Stephens, on the other hand, reiterated an “equal weight” rating for Restaurant Brands International and issued a $77.00 price objective for its shares. While this rating suggests a more neutral stance on the company’s performance, it is important to note that each analyst or firm may have their own methodology and criteria for assessing stocks.
StockNews.com recently started coverage on Restaurant Brands International by issuing a “hold” rating on the stock. The basis for this rating is not provided in the summary, but it indicates a more cautious approach towards investing in the company at this time.
Evercore ISI, a research-driven institutional brokerage firm, raised their target price on Restaurant Brands International from $87.00 to $88.00 and gave the company an “outperform” rating. This increase in target price suggests confidence in the future prospects of the company.
Contrarily, Citigroup dropped their price target from $85.00 to $83.00 and assigned a “neutral” rating for Restaurant Brands International. This downgrade implies a more balanced evaluation of the company’s potential.
Overall, out of all analysts who have rated Restaurant Brands International so far, one has given it a sell rating, eleven recommend holding onto it without making significant changes to holdings (hold rating), while fifteen have assigned it a buy rating. Based on data obtained from Bloomberg.com, we can observe that the average rating for the company is “Moderate Buy,” indicating a moderate level of optimism about its performance. The consensus target price for Restaurant Brands International is estimated to be $79.15.
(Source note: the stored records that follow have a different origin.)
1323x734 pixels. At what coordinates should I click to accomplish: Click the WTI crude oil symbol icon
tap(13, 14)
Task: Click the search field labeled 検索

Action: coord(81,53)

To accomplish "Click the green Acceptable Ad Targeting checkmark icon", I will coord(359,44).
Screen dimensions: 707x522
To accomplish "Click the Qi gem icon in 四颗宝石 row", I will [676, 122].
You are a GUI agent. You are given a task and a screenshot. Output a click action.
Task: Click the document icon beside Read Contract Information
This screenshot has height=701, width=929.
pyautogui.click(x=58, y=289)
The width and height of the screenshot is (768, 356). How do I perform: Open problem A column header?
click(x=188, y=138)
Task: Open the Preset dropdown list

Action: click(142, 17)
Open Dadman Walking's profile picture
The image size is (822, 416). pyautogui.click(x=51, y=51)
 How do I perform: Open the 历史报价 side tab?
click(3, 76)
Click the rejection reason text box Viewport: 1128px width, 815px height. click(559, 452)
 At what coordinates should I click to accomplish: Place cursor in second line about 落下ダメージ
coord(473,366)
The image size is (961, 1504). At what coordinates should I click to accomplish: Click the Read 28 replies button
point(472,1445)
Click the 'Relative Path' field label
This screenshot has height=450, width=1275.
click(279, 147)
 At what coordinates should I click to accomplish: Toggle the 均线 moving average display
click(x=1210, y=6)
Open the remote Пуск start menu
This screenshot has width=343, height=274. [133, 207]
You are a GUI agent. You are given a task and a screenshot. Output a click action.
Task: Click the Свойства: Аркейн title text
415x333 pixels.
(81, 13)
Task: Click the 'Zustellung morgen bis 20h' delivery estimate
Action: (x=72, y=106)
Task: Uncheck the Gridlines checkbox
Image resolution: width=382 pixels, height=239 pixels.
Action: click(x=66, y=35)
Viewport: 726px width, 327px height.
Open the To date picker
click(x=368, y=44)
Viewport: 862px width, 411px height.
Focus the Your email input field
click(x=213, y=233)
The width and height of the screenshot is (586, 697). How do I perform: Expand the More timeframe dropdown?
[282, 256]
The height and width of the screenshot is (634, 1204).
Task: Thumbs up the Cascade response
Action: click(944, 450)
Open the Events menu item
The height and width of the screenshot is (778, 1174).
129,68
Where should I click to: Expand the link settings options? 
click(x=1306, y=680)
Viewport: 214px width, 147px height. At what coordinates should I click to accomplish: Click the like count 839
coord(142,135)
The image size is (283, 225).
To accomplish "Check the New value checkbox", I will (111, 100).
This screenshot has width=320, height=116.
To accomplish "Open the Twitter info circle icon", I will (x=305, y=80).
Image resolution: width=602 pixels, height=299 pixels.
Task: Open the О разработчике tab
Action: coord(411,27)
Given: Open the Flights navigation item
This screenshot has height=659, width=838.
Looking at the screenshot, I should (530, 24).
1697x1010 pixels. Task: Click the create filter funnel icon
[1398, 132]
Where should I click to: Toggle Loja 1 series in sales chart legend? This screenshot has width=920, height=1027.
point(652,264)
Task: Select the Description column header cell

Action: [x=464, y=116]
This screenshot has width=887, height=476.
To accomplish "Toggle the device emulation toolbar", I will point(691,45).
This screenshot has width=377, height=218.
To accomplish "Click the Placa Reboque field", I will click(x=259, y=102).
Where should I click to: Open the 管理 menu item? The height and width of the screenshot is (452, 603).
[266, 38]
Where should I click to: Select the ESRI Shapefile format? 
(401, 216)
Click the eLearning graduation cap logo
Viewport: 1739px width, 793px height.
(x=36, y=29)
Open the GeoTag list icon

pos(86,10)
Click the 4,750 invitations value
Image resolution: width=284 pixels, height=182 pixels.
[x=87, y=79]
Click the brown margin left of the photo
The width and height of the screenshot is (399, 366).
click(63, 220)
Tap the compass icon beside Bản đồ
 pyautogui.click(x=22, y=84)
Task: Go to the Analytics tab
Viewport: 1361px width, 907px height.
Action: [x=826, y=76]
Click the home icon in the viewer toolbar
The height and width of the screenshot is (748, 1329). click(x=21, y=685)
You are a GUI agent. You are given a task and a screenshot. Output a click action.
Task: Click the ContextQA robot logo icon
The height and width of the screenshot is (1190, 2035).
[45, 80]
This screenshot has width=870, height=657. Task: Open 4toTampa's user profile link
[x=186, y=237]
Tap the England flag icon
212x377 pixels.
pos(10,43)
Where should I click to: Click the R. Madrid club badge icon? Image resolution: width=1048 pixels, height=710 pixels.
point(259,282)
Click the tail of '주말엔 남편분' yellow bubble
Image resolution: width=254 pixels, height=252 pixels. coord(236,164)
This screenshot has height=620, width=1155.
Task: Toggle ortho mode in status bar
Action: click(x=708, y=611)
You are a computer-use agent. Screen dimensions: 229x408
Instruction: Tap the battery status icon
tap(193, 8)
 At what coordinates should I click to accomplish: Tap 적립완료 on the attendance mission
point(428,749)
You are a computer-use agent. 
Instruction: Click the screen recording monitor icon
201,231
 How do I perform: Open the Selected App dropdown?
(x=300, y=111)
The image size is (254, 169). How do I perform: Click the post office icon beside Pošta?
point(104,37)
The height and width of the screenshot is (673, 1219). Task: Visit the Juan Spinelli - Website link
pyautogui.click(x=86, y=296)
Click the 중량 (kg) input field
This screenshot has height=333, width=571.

In addition to analyst opinions and ratings, hedge funds have also shown interest in investing in Restaurant Brands International. As reported by Bloomberg.com, several hedge funds have recently bought and sold shares of the company. For instance, Bank of New York Mellon Corp increased its position in Restaurant Brands International by 0.9% during the first quarter. Similarly, Cambridge Investment Research Advisors Inc. boosted their holdings by 2.6%, while PNC Financial Services Group Inc. grew its stake by 12.6%. Healthcare of Ontario Pension Plan Trust Fund also showed a significant increase in holdings (73.6%), as did Dimensional Fund Advisors LP (99.3%).
These investments by various hedge funds suggest that there is confidence within the financial community in the growth potential of Restaurant Brands International.
While these reports may offer some insight into the sentiment surrounding Restaurant Brands International, it is important for investors to conduct their own research and analysis before making any investment decisions. The stock market is inherently unpredictable, and individual investors should consider consulting with financial advisors to determine a suitable investment strategy based on their own goals and risk tolerance.
As of October 11, 2023, Restaurant Brands International continues to attract attention from analysts and investors alike due to its presence in the highly competitive fast-food industry.